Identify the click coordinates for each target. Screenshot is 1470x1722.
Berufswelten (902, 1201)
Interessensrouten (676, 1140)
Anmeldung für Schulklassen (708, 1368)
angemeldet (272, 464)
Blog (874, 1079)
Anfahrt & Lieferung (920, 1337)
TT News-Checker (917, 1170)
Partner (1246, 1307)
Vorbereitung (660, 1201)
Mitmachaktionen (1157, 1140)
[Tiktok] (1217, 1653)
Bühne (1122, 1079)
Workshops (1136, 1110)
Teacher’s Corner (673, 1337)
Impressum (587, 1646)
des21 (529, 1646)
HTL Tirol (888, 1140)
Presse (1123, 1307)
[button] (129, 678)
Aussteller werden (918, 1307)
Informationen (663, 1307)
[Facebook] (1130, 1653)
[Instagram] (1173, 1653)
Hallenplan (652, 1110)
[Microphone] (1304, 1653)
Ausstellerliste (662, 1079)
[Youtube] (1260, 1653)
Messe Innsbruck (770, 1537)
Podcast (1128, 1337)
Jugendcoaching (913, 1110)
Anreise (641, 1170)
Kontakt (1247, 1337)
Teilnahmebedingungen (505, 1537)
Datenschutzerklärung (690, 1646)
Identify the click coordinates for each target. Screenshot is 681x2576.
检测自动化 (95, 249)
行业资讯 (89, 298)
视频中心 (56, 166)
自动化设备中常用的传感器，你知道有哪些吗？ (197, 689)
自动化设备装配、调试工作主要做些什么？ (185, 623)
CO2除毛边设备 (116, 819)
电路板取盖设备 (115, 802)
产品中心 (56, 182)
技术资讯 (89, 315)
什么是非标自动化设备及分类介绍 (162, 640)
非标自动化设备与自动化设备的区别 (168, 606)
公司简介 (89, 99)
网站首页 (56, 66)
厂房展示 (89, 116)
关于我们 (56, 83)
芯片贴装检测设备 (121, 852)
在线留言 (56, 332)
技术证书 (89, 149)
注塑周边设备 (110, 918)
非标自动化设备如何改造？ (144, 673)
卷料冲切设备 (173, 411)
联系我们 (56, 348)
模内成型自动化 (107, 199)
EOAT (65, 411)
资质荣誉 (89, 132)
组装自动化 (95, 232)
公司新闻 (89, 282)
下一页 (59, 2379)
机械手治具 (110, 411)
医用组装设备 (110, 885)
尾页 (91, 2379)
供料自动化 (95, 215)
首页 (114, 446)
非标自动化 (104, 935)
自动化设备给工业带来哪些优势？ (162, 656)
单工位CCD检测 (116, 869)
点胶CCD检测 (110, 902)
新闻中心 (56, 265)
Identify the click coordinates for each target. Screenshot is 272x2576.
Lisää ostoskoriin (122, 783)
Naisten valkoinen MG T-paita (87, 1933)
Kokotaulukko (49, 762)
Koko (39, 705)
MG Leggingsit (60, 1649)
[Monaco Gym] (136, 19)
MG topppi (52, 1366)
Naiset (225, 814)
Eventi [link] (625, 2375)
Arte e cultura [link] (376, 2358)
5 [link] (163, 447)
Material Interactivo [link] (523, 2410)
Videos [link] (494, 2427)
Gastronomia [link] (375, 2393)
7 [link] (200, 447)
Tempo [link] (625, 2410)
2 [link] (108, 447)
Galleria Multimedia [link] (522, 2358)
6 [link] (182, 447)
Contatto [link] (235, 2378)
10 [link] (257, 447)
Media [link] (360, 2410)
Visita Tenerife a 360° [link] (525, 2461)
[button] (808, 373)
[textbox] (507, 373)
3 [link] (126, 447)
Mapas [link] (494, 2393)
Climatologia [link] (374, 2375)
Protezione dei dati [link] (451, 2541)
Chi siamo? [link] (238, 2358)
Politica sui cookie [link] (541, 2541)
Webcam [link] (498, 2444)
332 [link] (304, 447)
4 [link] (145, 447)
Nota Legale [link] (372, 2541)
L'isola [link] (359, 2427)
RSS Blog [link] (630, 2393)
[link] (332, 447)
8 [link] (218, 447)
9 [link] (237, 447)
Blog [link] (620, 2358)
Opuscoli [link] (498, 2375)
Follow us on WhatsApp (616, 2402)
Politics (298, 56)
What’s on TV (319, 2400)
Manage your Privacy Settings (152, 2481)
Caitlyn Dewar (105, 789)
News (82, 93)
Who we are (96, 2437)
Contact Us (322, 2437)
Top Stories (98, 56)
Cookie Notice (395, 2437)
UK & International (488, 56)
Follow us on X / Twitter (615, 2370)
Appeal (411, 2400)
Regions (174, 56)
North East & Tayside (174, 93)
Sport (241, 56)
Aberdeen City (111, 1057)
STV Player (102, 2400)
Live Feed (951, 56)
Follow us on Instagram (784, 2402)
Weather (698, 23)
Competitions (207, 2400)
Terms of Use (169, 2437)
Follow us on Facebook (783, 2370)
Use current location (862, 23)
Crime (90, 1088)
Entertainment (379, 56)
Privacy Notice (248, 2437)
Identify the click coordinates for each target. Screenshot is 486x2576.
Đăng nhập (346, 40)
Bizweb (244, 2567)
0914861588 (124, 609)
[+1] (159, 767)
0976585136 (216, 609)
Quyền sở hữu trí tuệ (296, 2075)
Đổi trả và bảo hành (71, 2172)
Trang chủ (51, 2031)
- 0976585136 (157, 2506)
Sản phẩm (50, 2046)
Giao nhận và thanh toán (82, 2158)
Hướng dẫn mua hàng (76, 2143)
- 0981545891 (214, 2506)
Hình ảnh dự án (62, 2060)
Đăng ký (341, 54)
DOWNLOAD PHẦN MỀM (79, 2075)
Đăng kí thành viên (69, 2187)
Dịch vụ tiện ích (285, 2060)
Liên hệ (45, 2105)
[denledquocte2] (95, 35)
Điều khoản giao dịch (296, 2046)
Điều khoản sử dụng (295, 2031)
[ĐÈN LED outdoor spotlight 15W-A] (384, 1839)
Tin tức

* * * * * * * * *

* **Try it**: Using the data above, return every line that contains the string "khoa".

* **Exercise solution**:
Điều khoản giao dịch (296, 2046)
Điều khoản sử dụng (295, 2031)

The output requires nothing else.